Tribünlerdeki arbede, kimin nerede oturacağı kavgası, siyasi güç gösterileri ve en önemlisi de gazeteciye yapılan saldırı…
Görünen tablo basit bir tribün gerginliği gibi sunulmaya çalışılsa da perde arkasında çok daha vahim bir durum var.
Öncelikle altını kalın çizgilerle çizelim: Protokol tribünleri ne parası olanın, ne siyasete yaslananların, ne de güç gösterisi yapmak isteyenlerin yeri değildir.
O koltuklar; devletin resmi protokol listesine göre belirlenir.
Spor İl Müdürlüğü’nün elinde net bir liste vardır.
Kim nerede oturacak, hangi misafirin yeri neresidir, bellidir.
Oraya kafasına esenin, arkasına aldığı bir grubun zoruyla girmesi kabul edilemez.
Peki Pendik maçında ne oldu?
Orada yaşanan kavga, yalnızca bir “yer kapma” meselesi değildir.
Birileri bu meseleyi bilinçli olarak büyüttü.
Kavganın fitilini kim ateşledi, hangi STK başkanı olayın neresindeydi, kimler gazeteciyi hedef gösterdi, sorular hâlâ cevapsız.
Daha vahimi, görevini yapmak için orada bulunan bir gazeteciye 25 kişilik bir grubun saldırmasıdır.
Soruyoruz:
– Bu gazeteciye saldırı talimatını kim verdi?
– O 25 kişilik grup içeriye nasıl sokuldu?
– Bu çetelerin arkasında kimler var?
– Gazetecinin sakatlanması pahasına saldırıya uğraması kimin umurunda oldu?
Cevap: Hiç kimsenin!..
Evet, taraflar kendi aralarında barıştı, el sıkıştı. Ama ekmeğinin peşinde olan, haber yapmak için orada bulunan gazeteci yalnız bırakıldı.
Kimse çıkıp “Neden saldırdınız?”, “Durumu nedir?” diye sormadı.
O gazetecinin can güvenliği, itibarı, emeği kimin umurunda?
Basit bir soru:
Ya o gün gazeteci arkadaşımız ciddi şekilde yaralansaydı?
Ya Allah korusun canına kast edilmiş olsaydı?
Kim verecekti, bunun hesabını?
Yine üstü mü örtülecekti?
Bu olaydan çıkarılacak en önemli ders şudur: Protokol, protokol gibi yönetilmelidir.
Spor İl Müdürlüğü’nün listesi dışında kimse o tribünlere adım atmamalıdır.

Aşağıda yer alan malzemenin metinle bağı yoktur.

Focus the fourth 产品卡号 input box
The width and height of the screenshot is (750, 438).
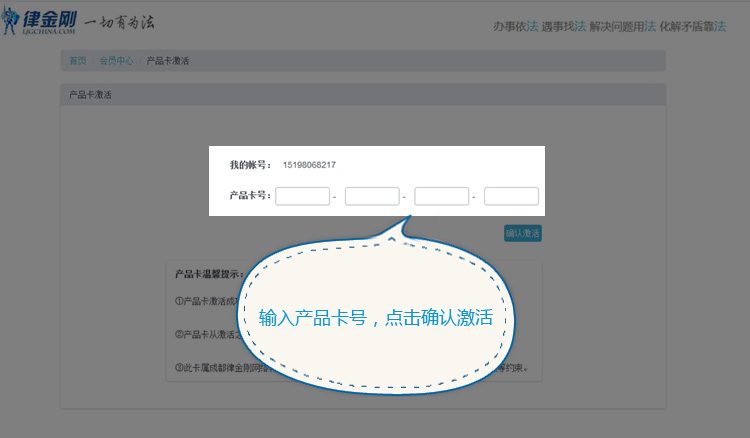(x=511, y=196)
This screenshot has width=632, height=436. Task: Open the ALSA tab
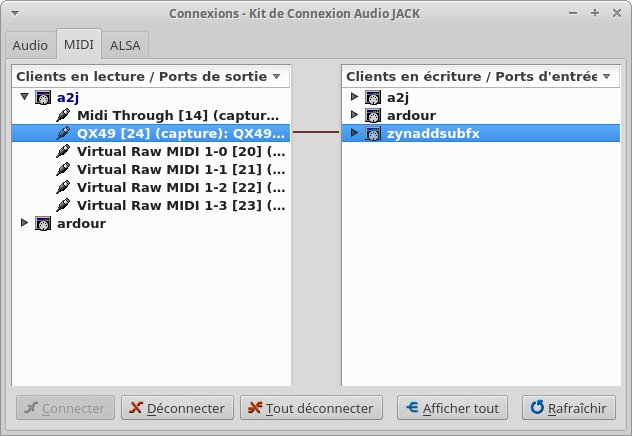[x=125, y=45]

Çünkü orası ne şov yeri, ne güç gösterisi, ne de çeteleşmenin sahnesidir.
Gazeteciler ise tehdit altında değil, görevlerinin başında olmalıdır.
Gazeteciye saldırı, yalnızca bir kişiye değil, toplumun haber alma hakkına yapılmış bir saldırıdır.
Bu gerçeği görmek istemeyenler, aslında demokrasinin en önemli damarını tıkamaktadır.
Perşembe günü oynanacak maçta her şey daha net ortaya çıkacak.
Protokolde kimler oturacak, kimler dışarıda kalacak göreceğiz.
Umarım Pendikspor maçında yaşanan utanç verici tablo bir daha tekrar etmez.
Ama şu unutmasın:
Biz gazeteciler ne çetelere boyun eğeriz, ne de protokoldeki güç oyunlarına.
Bizim tek derdimiz, halkın haber alma hakkıdır.